LDraw.org Discussion Forums
Fake seams in POV-Ray - Printable Version

+- LDraw.org Discussion Forums (https://forums.ldraw.org)
+-- Forum: LDraw Programs (https://forums.ldraw.org/forum-7.html)
+--- Forum: Rendering Techniques (https://forums.ldraw.org/forum-20.html)
+--- Thread: Fake seams in POV-Ray (/thread-22030.html)



Fake seams in POV-Ray - Roland Melkert - 2017-02-08

Anyone knows of an alternative way of faking part seems in POV-Ray besides shrinking all part just slightly?

I added the shrinking option to LDCad's export it looks nice at first glance but then you'll notice the uneven scaling.

For example 5510, the 2x8 plate at the red circle no longer matches the inverted slope brick beneath it.

[attachment=2702]

This is using a scaling of 0.9925

edit: added a zoom
[attachment=2703]


RE: Fake seems in POV-Ray - Travis Cobbs - 2017-02-08

(2017-02-08, 23:08)Roland Melkert Wrote: Anyone knows of an alternative way of faking part seems in POV-Ray besides shrinking all part just slightly?

I added the shrinking option to LDCad's export it looks nice at first glance but then you'll notice the uneven scaling.

For example 5510, the 2x8 plate at the red circle no longer matches the inverted slope brick beneath it.



This is using a scaling of 0.9925

edit: added a zoom

LDView calculates the scaling on a part-by-part basis based on the part's bounding box size in X, Y, and Z, and the bounding box's centroid.

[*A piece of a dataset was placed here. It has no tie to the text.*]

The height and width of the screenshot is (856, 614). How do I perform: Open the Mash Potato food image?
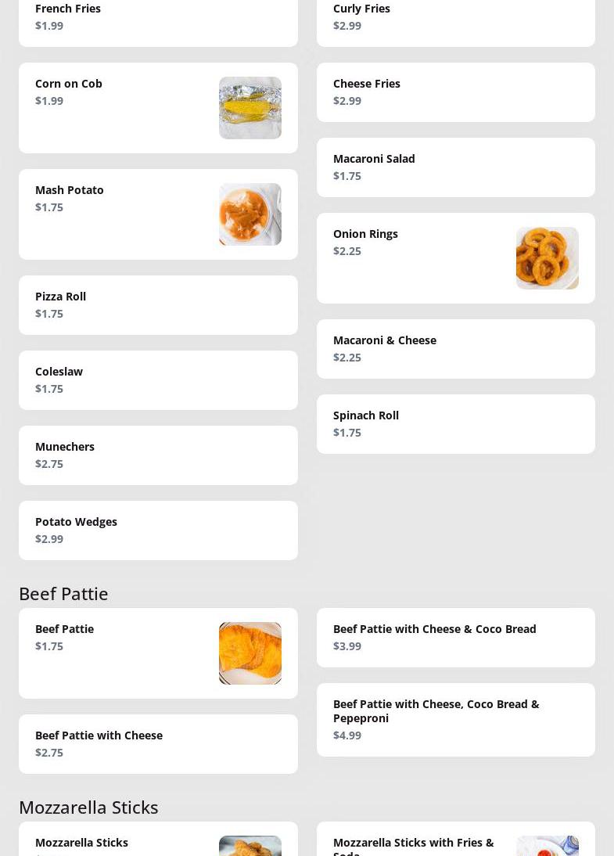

For POV exports, the actual seam calculation happens in the POV code based on width, height, and depth, and X, Y, and Z that are calculated by LDView at export time. (See LDXSeamMatrix in any POV file created by LDView.) I believe this concept was copied (with blessing from Lars) from L3P. Note that this means that the actual seam size is consistent between any two parts, no matter their size, and the scaling applied to each part is independent in X, Y, and Z. If you set LDXSW to a large value, you can easily see on plates that the scaling is axis-dependent.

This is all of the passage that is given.